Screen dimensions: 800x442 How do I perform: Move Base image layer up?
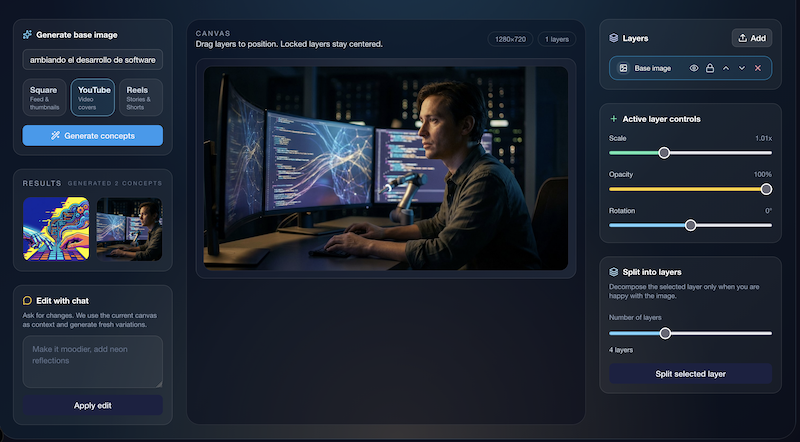click(726, 68)
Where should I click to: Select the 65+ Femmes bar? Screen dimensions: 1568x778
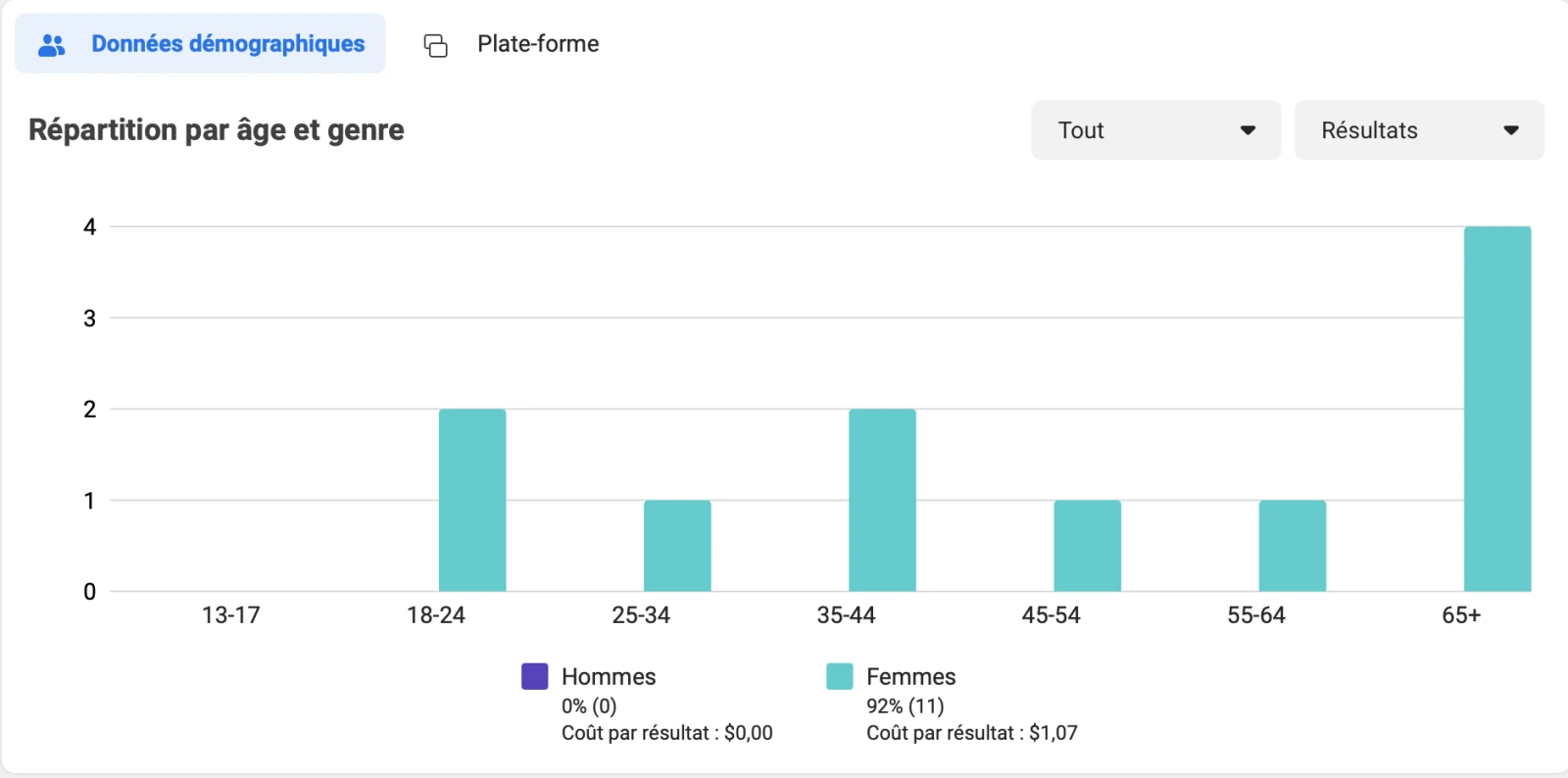[1496, 409]
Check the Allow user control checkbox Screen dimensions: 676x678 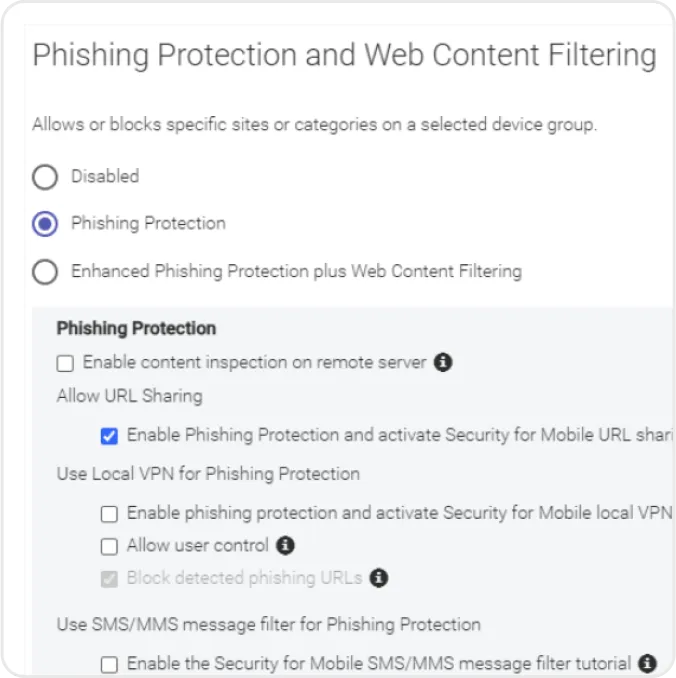coord(109,547)
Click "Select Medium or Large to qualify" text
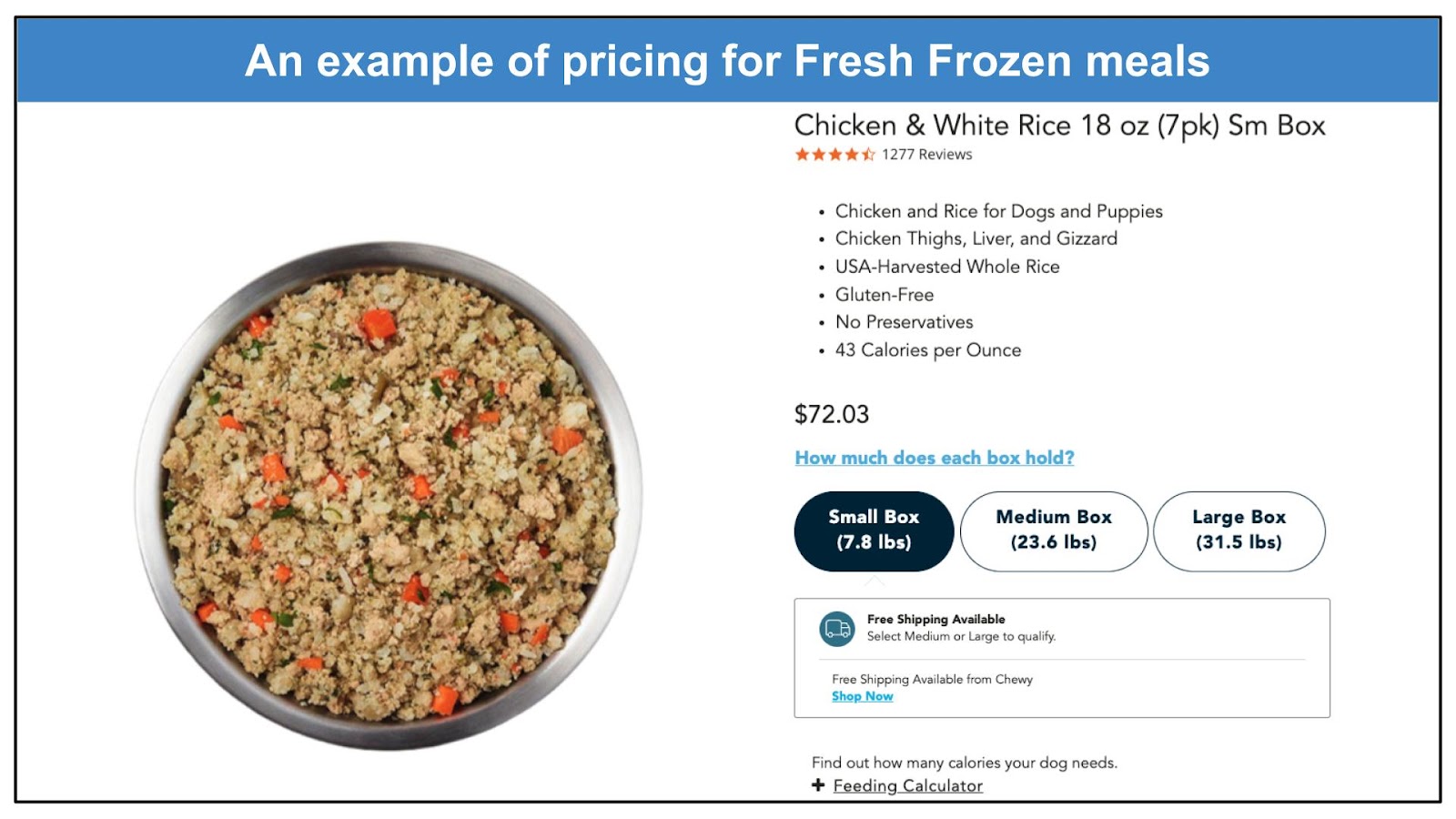This screenshot has width=1456, height=819. point(961,636)
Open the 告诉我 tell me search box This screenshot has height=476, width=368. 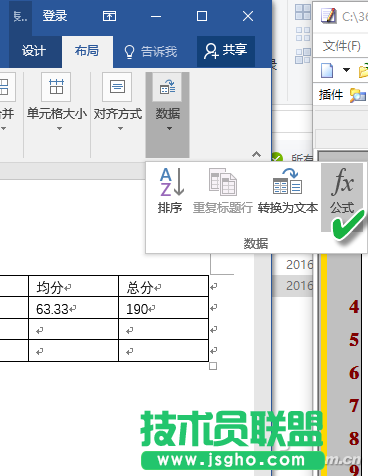click(151, 52)
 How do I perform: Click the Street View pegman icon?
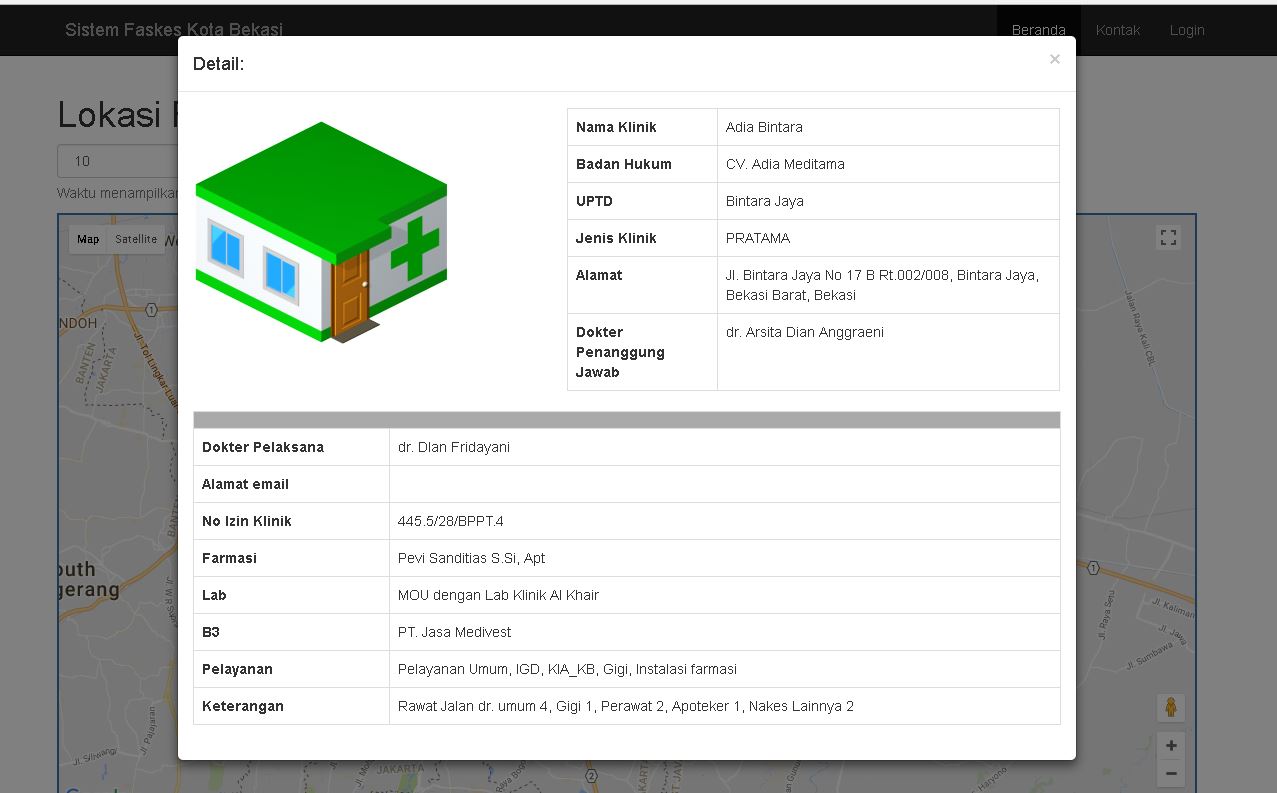(1170, 707)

□ □ □ □ □ □ □

Copy out, with no pictures, the lines from the one containing "How do I perform: Click" through the last line of the data above, both ends included and each word unchanged.

RESPONSE TO THE TASK:
 How do I perform: Click the Street View pegman icon?
(1170, 707)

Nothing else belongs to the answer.